### About this exercise
Only the lines from the one containing "Sort by 日付と時間" through the end of the entries should be repeated, exactly as they appear, first and last included.

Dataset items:

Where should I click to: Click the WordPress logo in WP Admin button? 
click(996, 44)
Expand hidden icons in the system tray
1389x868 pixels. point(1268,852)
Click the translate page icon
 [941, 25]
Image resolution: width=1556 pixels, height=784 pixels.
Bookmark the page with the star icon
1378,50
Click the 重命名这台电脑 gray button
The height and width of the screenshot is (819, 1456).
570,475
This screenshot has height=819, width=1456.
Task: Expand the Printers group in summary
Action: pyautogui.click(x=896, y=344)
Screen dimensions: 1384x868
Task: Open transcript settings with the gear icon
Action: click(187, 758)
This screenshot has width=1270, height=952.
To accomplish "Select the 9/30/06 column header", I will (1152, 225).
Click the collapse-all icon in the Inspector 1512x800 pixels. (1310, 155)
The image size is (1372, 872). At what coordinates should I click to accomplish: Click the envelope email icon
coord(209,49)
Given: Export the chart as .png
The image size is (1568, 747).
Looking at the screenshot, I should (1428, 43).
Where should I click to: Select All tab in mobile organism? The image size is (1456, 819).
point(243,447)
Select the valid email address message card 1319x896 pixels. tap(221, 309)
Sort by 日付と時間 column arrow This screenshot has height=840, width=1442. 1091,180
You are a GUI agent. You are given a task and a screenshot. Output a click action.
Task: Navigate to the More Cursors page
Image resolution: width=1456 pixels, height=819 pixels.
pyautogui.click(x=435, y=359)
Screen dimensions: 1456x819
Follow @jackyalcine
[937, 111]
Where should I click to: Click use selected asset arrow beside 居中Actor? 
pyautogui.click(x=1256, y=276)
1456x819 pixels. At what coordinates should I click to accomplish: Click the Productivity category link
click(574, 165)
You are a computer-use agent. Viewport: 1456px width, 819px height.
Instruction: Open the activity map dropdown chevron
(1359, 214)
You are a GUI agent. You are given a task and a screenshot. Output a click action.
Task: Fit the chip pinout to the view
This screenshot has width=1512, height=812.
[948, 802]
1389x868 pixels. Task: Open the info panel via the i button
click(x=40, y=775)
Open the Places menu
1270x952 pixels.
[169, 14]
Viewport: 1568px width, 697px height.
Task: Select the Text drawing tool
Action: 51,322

### Your solution
Sort by 日付と時間 column arrow This screenshot has height=840, width=1442. 1091,180
You are a GUI agent. You are given a task and a screenshot. Output a click action.
Task: Navigate to the More Cursors page
Image resolution: width=1456 pixels, height=819 pixels.
pyautogui.click(x=435, y=359)
Screen dimensions: 1456x819
Follow @jackyalcine
[937, 111]
Where should I click to: Click use selected asset arrow beside 居中Actor? 
pyautogui.click(x=1256, y=276)
1456x819 pixels. At what coordinates should I click to accomplish: Click the Productivity category link
click(574, 165)
You are a computer-use agent. Viewport: 1456px width, 819px height.
Instruction: Open the activity map dropdown chevron
(1359, 214)
You are a GUI agent. You are given a task and a screenshot. Output a click action.
Task: Fit the chip pinout to the view
This screenshot has width=1512, height=812.
[948, 802]
1389x868 pixels. Task: Open the info panel via the i button
click(x=40, y=775)
Open the Places menu
1270x952 pixels.
[169, 14]
Viewport: 1568px width, 697px height.
Task: Select the Text drawing tool
Action: 51,322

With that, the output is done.